Abstract Neutrophils release their chromatin with toxic granular proteins as neutrophil extracellular traps (NETs) when activated. Diabetes exacerbates NET formation (NETosis), resulting in tissue damage and diabetic complications such as non-healing wounds. How diabetes predisposes neutrophils to NETosis remains unclear. Herein, we found that pharmacological inhibition or siRNA-knockdown of sirtuin 1 (SIRT1) increased NETosis in neutrophils of healthy humans and mice, unveiling SIRT1 as an endogenous suppressor of NETosis. In contrast, SIRT1 inhibition did not cause further increase in NETosis in neutrophils of diabetic patients and mice, indicative of SIRT1 dysfunction in disease state.

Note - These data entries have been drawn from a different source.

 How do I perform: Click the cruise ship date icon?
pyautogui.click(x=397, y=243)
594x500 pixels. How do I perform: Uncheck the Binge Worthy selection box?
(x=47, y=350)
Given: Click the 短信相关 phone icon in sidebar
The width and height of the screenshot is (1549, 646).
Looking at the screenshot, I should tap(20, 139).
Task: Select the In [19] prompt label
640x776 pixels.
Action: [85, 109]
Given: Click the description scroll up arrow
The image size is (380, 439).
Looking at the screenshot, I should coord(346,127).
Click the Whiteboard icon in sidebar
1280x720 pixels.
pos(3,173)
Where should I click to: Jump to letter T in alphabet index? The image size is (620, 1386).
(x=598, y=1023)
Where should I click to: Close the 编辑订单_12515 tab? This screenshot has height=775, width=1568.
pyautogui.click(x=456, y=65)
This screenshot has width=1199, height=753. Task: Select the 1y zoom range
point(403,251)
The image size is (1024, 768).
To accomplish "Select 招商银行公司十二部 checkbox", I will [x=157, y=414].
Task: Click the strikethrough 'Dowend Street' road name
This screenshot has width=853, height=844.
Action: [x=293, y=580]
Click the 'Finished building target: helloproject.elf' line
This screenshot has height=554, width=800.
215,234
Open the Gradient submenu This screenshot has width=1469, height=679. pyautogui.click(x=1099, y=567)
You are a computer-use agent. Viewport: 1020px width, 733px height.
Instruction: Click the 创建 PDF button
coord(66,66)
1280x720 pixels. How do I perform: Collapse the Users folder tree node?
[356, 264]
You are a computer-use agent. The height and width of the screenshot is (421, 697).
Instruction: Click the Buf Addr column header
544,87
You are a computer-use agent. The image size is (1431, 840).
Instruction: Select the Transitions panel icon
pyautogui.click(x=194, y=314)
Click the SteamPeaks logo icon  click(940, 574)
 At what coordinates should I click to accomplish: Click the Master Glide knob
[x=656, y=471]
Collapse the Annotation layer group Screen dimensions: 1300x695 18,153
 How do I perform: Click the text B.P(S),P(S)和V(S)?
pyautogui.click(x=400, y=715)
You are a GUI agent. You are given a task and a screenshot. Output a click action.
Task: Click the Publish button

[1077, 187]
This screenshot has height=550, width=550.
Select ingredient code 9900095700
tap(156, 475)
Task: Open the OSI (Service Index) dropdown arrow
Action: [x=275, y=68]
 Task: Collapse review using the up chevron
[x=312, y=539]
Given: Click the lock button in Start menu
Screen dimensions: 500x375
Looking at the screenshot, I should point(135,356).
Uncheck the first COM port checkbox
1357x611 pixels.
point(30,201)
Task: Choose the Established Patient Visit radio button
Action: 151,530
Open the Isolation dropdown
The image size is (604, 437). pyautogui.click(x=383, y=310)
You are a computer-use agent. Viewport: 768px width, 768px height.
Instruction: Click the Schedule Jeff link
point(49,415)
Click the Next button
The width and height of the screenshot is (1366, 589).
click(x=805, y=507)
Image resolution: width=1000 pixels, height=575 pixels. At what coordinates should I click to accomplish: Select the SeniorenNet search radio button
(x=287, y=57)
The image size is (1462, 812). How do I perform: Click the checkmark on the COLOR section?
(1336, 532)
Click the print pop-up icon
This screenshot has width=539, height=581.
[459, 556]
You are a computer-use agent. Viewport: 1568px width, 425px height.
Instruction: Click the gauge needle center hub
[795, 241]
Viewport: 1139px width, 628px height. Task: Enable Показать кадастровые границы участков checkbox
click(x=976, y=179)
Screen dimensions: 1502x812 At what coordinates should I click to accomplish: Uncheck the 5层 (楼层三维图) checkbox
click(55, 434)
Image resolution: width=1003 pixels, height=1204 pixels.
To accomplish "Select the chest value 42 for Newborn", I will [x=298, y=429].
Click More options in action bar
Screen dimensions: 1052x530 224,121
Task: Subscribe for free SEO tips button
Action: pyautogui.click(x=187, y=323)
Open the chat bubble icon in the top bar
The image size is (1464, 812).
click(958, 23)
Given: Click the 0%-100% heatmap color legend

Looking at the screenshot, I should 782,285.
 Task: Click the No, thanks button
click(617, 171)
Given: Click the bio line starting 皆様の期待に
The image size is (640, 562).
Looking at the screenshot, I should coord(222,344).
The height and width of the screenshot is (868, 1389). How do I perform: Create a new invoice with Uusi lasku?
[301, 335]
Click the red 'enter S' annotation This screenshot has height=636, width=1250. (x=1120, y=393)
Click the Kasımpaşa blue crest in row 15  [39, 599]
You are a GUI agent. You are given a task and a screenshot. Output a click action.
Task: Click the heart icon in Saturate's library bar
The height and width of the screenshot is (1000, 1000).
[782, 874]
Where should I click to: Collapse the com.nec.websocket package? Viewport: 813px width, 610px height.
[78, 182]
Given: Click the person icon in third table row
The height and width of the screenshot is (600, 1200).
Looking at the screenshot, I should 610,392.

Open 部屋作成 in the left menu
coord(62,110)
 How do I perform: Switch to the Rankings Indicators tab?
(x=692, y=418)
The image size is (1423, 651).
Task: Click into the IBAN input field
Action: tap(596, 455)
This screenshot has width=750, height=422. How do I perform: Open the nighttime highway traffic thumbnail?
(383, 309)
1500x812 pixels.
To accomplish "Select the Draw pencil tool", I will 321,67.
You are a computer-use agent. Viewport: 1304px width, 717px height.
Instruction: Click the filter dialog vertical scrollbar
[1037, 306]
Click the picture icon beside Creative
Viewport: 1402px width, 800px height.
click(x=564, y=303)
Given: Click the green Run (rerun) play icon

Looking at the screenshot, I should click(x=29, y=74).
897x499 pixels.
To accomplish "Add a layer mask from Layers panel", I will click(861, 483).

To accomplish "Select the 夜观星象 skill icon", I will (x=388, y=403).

Indeed, SIRT1 activity was significantly lower in neutrophils of diabetic individuals, accompanied by a concomitant increase in the activity of peptidylarginine deiminase 4 (PAD4), a key enzyme that mediates NETosis. PAD4 was co-detected with SIRT1 immunoprecipitated from HL-60-derived neutrophils cultured in basal glucose; such co- immunoprecipitation was absent in cells with high-glucose exposure, suggesting that hyperglycemia disrupts the SIRT1-PAD4 interaction. SIRT1 activators restored the SIRT1-PAD4 interaction and normalized the exacerbated NETosis and PAD4 activity in diabetes and hyperglycemia. This study reveals a novel regulatory role of SIRT1 on PAD4 activity. Revitalizing SIRT1 can be a new preventive or therapeutic strategy for combating NET-mediated inflammation in diabetes and beyond.